| First Author | Hill WG | Year | 1997 |
| Journal | Biochem Mol Med | Volume | 62 |
| Issue | 1 | Pages | 113-22 |
| PubMed ID | 9367807 | Mgi Jnum | J:44652 |
| Mgi Id | MGI:1100778 | Doi | 10.1006/bmme.1997.2630 |
| Citation | Hill WG, et al. (1997) Organ-specific over-sulfation of glycosaminoglycans and altered extracellular matrix in a mouse model of cystic fibrosis. Biochem Mol Med 62(1):113-22 |
| abstractText | Cystic fibrosis (CF) is a fatal inherited disease caused by the loss of function of a plasma membrane chloride channel-the cystic fibrosis transmembrane conductance regulator (CFTR).
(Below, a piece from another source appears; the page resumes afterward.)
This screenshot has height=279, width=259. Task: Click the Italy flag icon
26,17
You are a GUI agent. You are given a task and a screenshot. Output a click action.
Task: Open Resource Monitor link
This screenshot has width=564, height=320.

It is characterized by viscous mucous secretions which have abnormal glycosylation and sulfation. The development of a CFTR knockout mouse has allowed in vivo experiments aimed at investigating the over-sulfation phenomenon reported for CF glycoconjugates. Four CF and five control mice injected with [35S]sulfate were examined for differences in the sulfation of glycosaminoglycans (GAGs) synthesized by 12 tissues after 48 h. The liver and pancreas of CF mice incorporated significantly higher amounts of [35S]sulfate into GAGs (dpm/microg) than the controls, while the ileum, jejunum, colon, cecum, spleen, trachea, and gall bladder of CF mice exhibited higher incorporation levels that were not significant. The lung and nasal septum were not different, and the nasal mucosa of CF mice was significantly lower (P < 0.05). Structural analysis of the chondroitin/dermatan sulfate component by strong anion-exchange HPLC revealed that the liver and ileum of CF mice incorporated significantly more total sulfate than controls. However, for other organs, the explanation for higher isotope incorporation was a 40-50% higher specific activity of [35S]sulfate within GAGs. This finding implied different uptake kinetics of sulfate from the circulation or that CF mice have altered sulfate pools. CF mice also had altered proportions of chondroitin/dermatan sulfate to heparan sulfate in the ileum and gall bladder (P < 0.05). We conclude that extracellular matrix architecture in some CF organs may be abnormal and that sulfation of glycoconjugates by some organs and sulfate utilization in others have been affected by the loss of CFTR. This study provides the first in vivo evidence for an influence of CFTR on glycoconjugate sulfation and suggests other secondary manifestations of CFTR dysfunction associated with abnormalities of the extracellular matrix. Copyright 1997 Academic Press. |